◆ **Your objective**: Using the entries below, restate word for word only the lines from the one with "200x240 pixels. How" to the final line, leaving the pictures out.

(Supplied material begins)

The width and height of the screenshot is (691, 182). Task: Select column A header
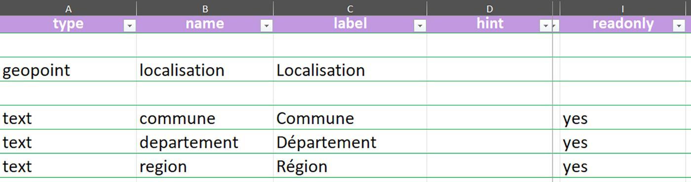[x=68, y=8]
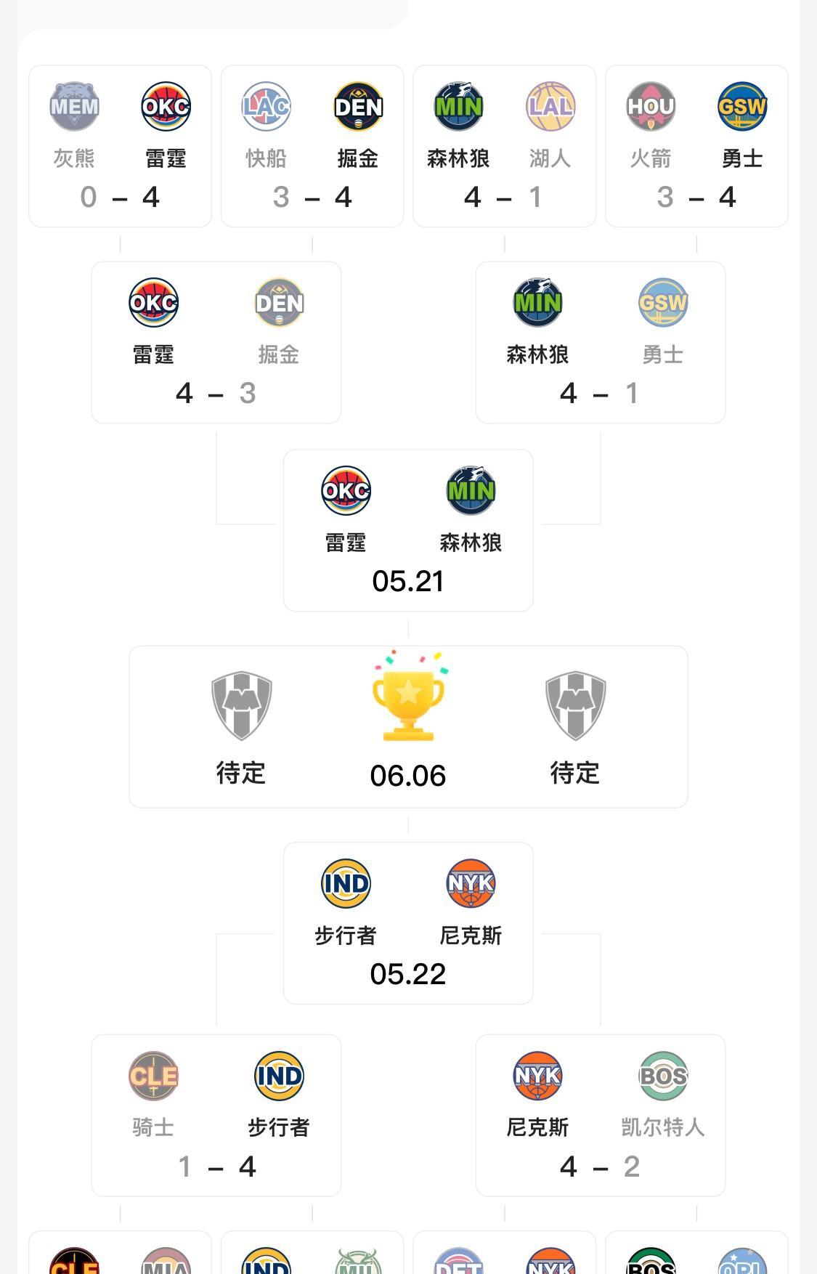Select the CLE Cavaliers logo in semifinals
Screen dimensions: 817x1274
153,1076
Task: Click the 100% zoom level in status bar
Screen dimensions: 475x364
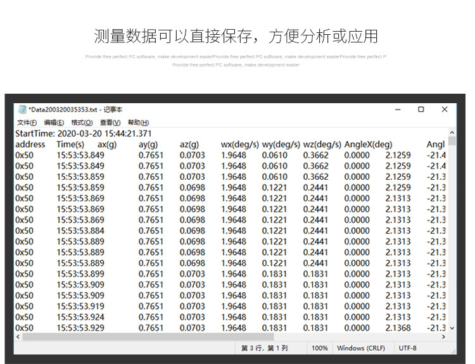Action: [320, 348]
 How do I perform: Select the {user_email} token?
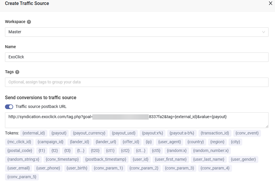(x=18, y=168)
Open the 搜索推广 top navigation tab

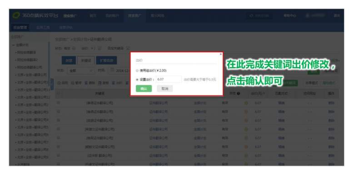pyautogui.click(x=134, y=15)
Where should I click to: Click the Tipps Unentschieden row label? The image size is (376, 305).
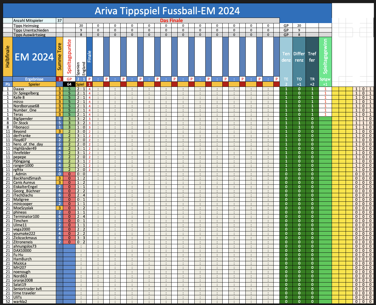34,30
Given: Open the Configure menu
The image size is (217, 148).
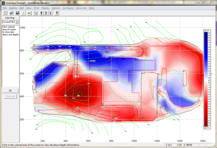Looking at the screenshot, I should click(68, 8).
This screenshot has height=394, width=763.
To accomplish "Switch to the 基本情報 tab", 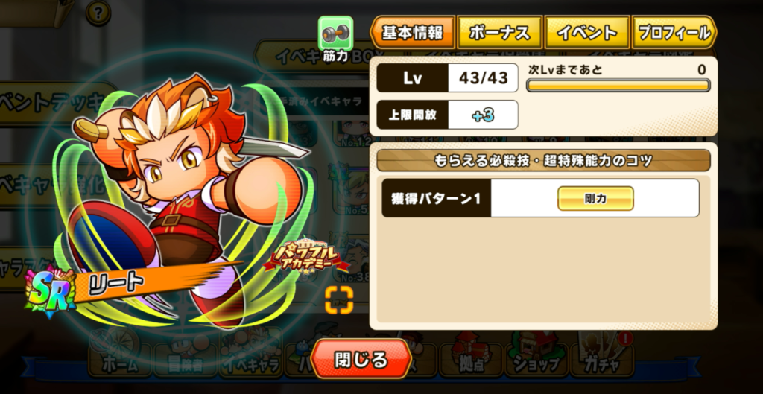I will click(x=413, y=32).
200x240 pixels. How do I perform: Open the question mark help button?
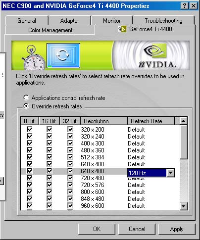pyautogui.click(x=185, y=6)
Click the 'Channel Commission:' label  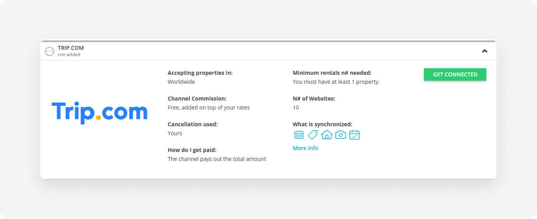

(Supplied material ends)

◆ **Exercise output**:
200x240 pixels. How do I perform: Open the question mark help button?
pyautogui.click(x=185, y=6)
Click the 'Channel Commission:' label  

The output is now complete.